◆ **SUPPLIED PASSAGE**:
::::::::

Skin Hunger 3

Have you ever noticed that when cats and dogs get near each other, they immediately sniff, touch and frolic?  They know something that human beings often forget – that touching and playing is essential to our well being.

I remember a period in my life when I was getting no touching, no hugging, no kissing, no frolicking, no nothing.  That was a bleak period.  I could get over the lack of Vitamin F if you will, but to not get hugged was a terrible kind of starvation.  I was suffering from a deep case of skin hunger.  My skin felt dry; like it would crackle like peanut brittle.

I have a few friends and some other acquaintances who just need a touch…a touch…a touch.  Hugs on a regular basis would make them feel much better.  They need that sense of connection one feels when one touches another.  For many of them – it has been years since they’ve been in a relationship that included touching.  If one is not in a relationship – it can be almost impossible to get touched.  Think of it – living in a great big city with hundreds of thousands of people – and yet having no one to touch (non-sexually or sexually).  How bereft!

I probably frightened a young friend once, when I grabbed his hand while we were walking down the street talking.  I wasn’t flirting at all.  We were talking soul-to-soul and it just felt wrong not to have skin contact while we conversed.  I’ve also been in a number of powerful meetings and trainings where those of us participating got through a difficult project or broke through to a new insight or just learned something deeply and then we all said thank you and left.  It didn’t feel right.  It felt like we should hug each other.  A couple of times in these situations, I’ve actually asked the other participants if they minded if I gave them a hug.  I’ve never had anyone turn me down.

I made a decision a few years ago that I would say hello to people when I walk down the street.  This can be a revolutionary act in Boston.  I decided to use my home-training and say hello, like everyone in St. Louis did when I was growing up.  I decided I wouldn’t worry whether the people I spoke to back.  I have noticed that more people speak back now than they did when I started doing this.  I have also noticed that some people, like teenagers, are surprised when I say hello.

If I could, I would gift massages to those friends who have acute cases of skin hunger.  Since I can’t, I will be more demonstrative than my innately shy and sometimes aloof nature prompts me to be, and give them a hug.  In fact, I’ll give a metaphorical hug to the world as I say my prayers tonight.  Squeeze…squeeze.

::::::::

◆ **JOBS**:
[A] According to the essay on skin hunger, in which city did the writer grow up, where everyone said hello?
[B] List every form of contact that the essay on skin hunger says the writer went without during the bleak period it describes.

::::::::

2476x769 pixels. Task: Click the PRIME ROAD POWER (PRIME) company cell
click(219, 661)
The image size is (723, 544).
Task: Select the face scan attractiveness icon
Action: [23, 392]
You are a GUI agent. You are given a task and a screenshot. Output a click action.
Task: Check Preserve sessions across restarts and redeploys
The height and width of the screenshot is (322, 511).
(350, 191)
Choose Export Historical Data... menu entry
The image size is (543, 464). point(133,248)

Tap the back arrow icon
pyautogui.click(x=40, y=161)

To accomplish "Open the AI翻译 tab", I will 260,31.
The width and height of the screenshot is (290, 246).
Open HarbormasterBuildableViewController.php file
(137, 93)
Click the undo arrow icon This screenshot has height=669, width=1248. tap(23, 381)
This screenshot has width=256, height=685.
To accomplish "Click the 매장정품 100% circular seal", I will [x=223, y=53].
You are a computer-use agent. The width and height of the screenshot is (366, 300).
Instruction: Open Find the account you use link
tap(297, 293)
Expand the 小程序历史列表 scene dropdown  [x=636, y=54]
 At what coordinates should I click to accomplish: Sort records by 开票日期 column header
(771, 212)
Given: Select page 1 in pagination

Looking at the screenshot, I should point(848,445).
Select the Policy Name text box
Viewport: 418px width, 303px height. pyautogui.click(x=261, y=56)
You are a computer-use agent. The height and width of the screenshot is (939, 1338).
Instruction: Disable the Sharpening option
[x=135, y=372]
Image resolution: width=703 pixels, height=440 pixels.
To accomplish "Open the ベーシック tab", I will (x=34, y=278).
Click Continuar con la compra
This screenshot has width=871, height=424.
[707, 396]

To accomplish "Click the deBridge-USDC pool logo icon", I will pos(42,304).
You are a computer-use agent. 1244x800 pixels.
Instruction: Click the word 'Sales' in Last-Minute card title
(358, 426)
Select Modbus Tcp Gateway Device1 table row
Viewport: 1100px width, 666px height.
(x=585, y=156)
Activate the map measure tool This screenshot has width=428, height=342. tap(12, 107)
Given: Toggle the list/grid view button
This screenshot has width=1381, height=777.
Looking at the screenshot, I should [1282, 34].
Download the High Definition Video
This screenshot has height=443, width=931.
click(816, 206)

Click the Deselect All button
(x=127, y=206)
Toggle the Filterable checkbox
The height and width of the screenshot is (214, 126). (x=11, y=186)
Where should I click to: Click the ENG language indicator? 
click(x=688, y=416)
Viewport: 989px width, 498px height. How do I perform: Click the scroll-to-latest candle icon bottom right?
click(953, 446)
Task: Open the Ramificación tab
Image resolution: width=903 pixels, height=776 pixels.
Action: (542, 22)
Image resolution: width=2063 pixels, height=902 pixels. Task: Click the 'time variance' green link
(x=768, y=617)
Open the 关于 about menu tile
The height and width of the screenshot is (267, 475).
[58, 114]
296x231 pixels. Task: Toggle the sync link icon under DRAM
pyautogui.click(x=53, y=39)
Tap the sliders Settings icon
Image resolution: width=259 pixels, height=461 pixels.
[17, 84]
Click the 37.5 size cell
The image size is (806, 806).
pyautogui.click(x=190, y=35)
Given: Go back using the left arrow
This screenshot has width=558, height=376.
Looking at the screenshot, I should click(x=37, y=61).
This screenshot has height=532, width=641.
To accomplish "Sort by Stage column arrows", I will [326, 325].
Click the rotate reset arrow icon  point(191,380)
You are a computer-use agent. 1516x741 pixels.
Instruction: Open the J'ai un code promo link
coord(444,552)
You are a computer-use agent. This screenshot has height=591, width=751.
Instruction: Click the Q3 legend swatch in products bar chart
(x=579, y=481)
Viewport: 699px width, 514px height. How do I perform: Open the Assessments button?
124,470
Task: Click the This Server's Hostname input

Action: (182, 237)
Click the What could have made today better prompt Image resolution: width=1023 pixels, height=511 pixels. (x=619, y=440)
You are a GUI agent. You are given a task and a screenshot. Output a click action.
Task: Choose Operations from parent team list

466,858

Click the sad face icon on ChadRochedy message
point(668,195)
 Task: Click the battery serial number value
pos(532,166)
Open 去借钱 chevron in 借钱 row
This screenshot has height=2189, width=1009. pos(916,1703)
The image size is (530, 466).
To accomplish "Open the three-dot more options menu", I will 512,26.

::::::::

◆ **RESPONSES FOR EACH TASK**:
[A] St. Louis

[B] Touching, hugging, kissing, and frolicking.